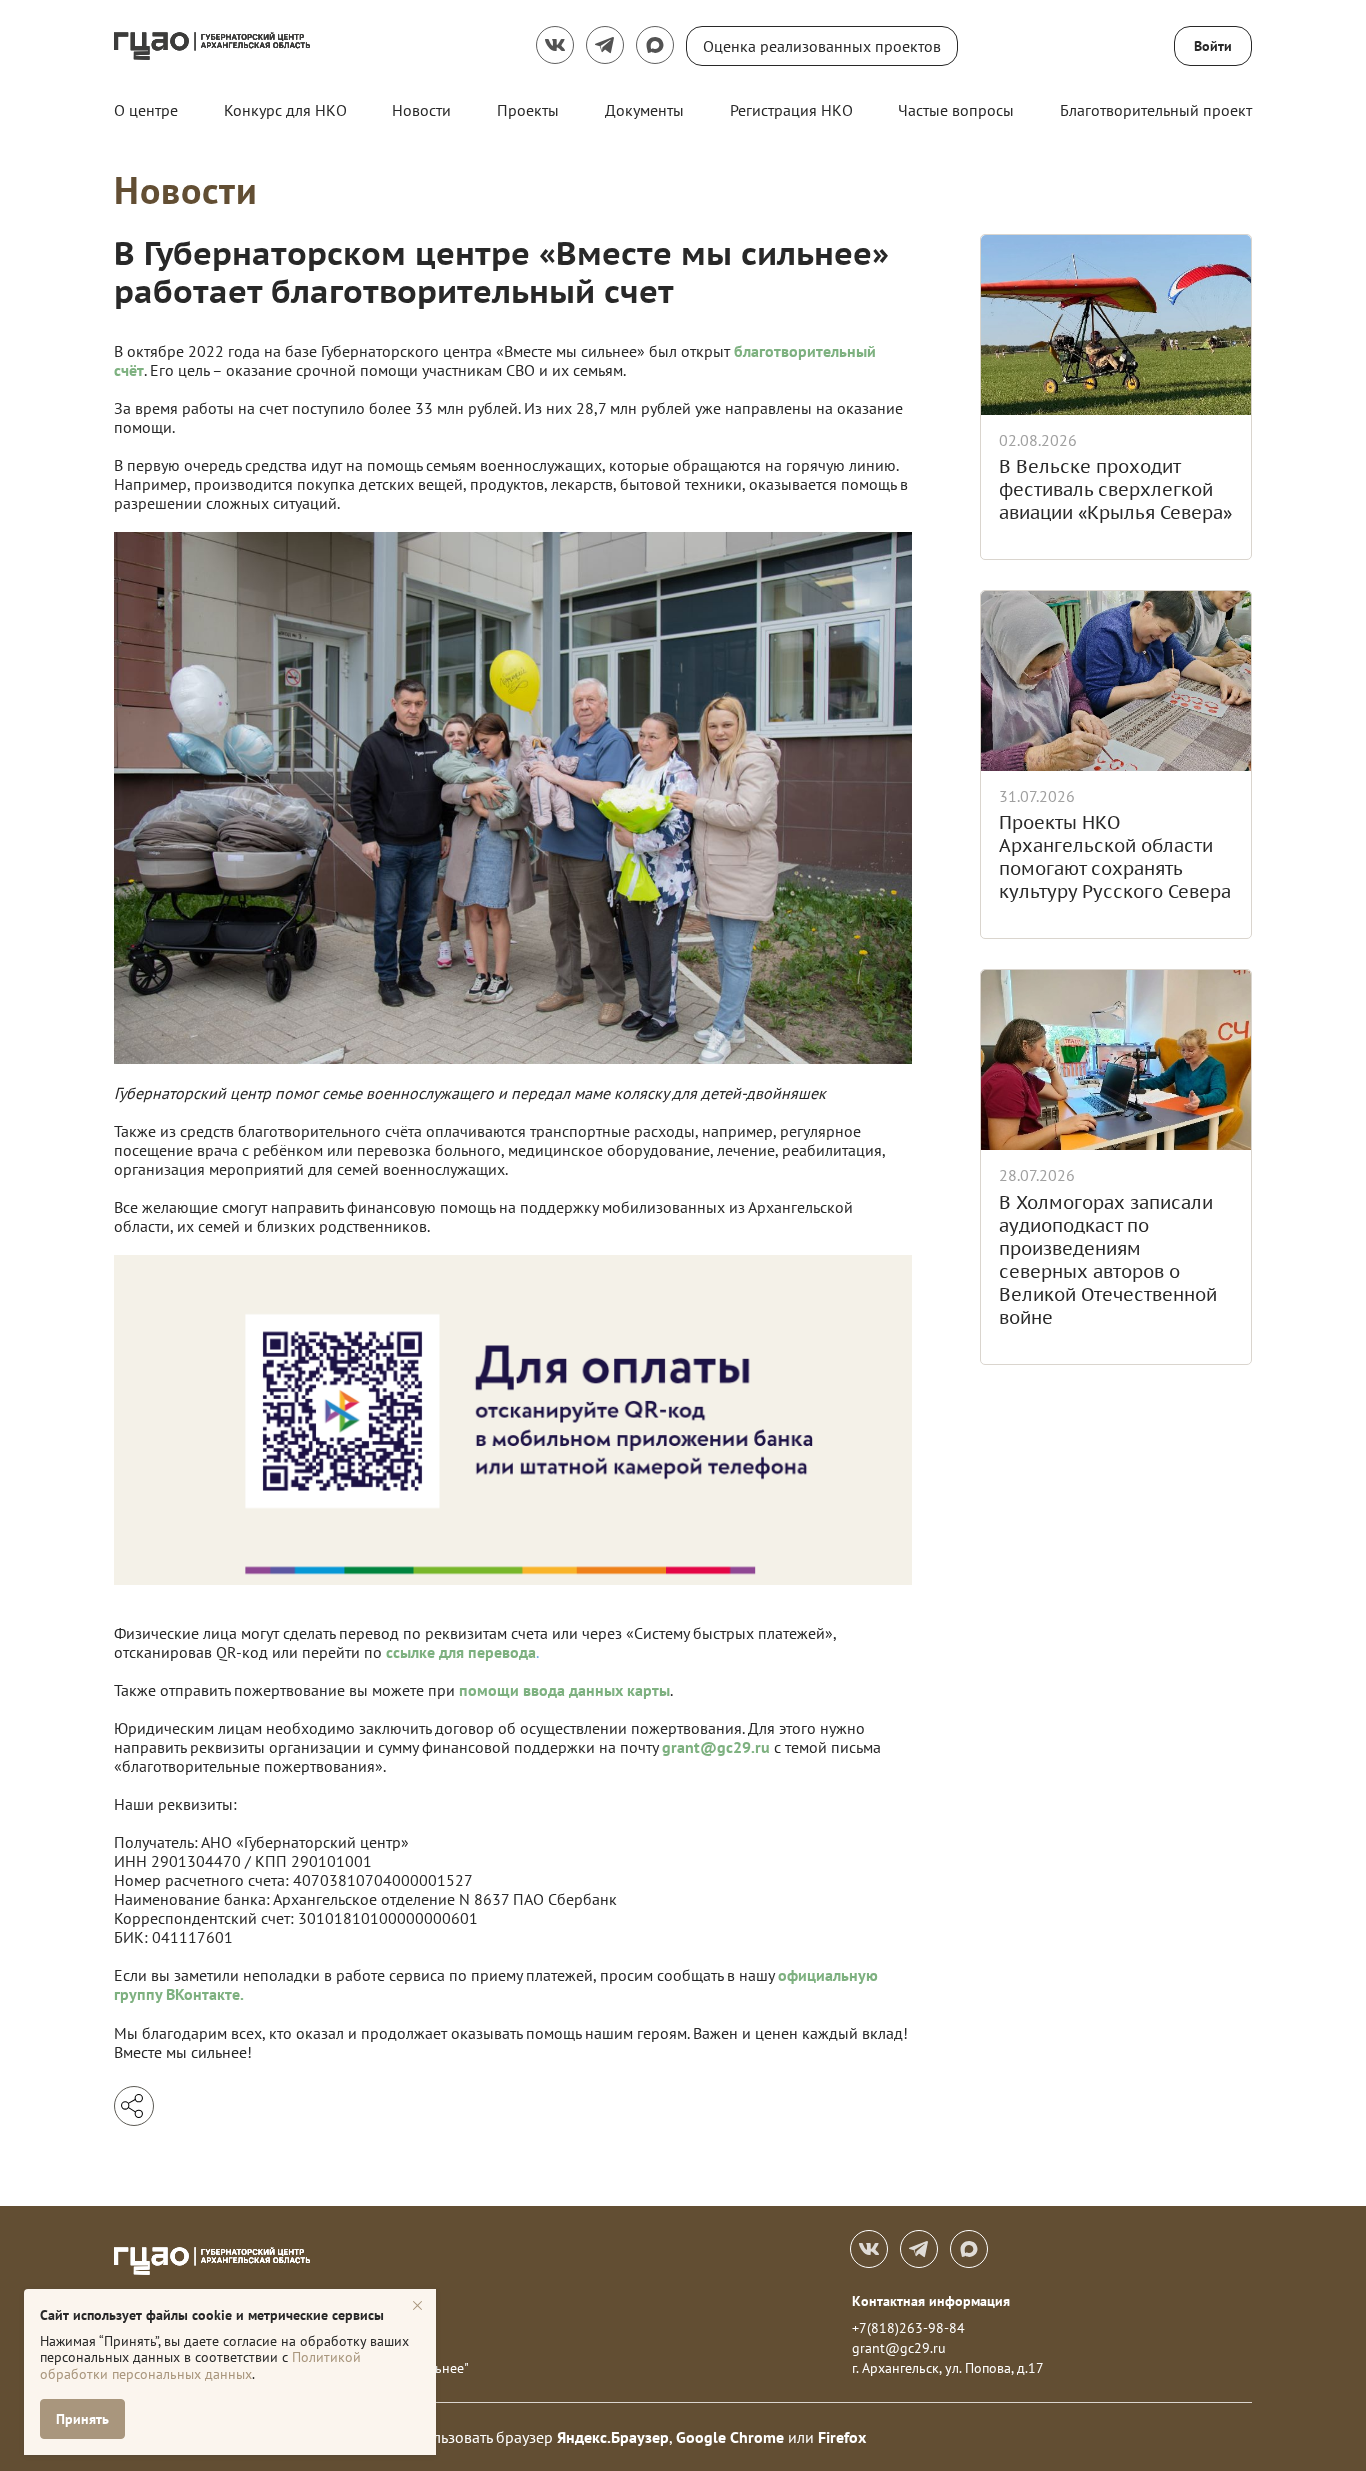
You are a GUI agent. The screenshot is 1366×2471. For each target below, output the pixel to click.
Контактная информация (931, 2301)
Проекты (528, 110)
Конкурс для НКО (285, 110)
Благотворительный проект (1156, 110)
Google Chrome (730, 2437)
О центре (146, 110)
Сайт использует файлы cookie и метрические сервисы (212, 2315)
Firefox (842, 2437)
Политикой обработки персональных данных (200, 2365)
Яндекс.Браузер (613, 2437)
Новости (421, 110)
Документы (644, 110)
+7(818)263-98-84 (908, 2328)
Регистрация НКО (791, 110)
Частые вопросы (956, 110)
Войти (1213, 46)
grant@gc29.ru (899, 2348)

* * *

_INSTRUCTIONS TO FOLLOW:_ From the first line to the last, repeat the entries exactly and leave out the pictures.

_YOUR SOLUTION:_
You are a GUI agent. The screenshot is 1366×2471. For each target below, output the pixel to click.
Контактная информация (931, 2301)
Проекты (528, 110)
Конкурс для НКО (285, 110)
Благотворительный проект (1156, 110)
Google Chrome (730, 2437)
О центре (146, 110)
Сайт использует файлы cookie и метрические сервисы (212, 2315)
Firefox (842, 2437)
Политикой обработки персональных данных (200, 2365)
Яндекс.Браузер (613, 2437)
Новости (421, 110)
Документы (644, 110)
+7(818)263-98-84 (908, 2328)
Регистрация НКО (791, 110)
Частые вопросы (956, 110)
Войти (1213, 46)
grant@gc29.ru (899, 2348)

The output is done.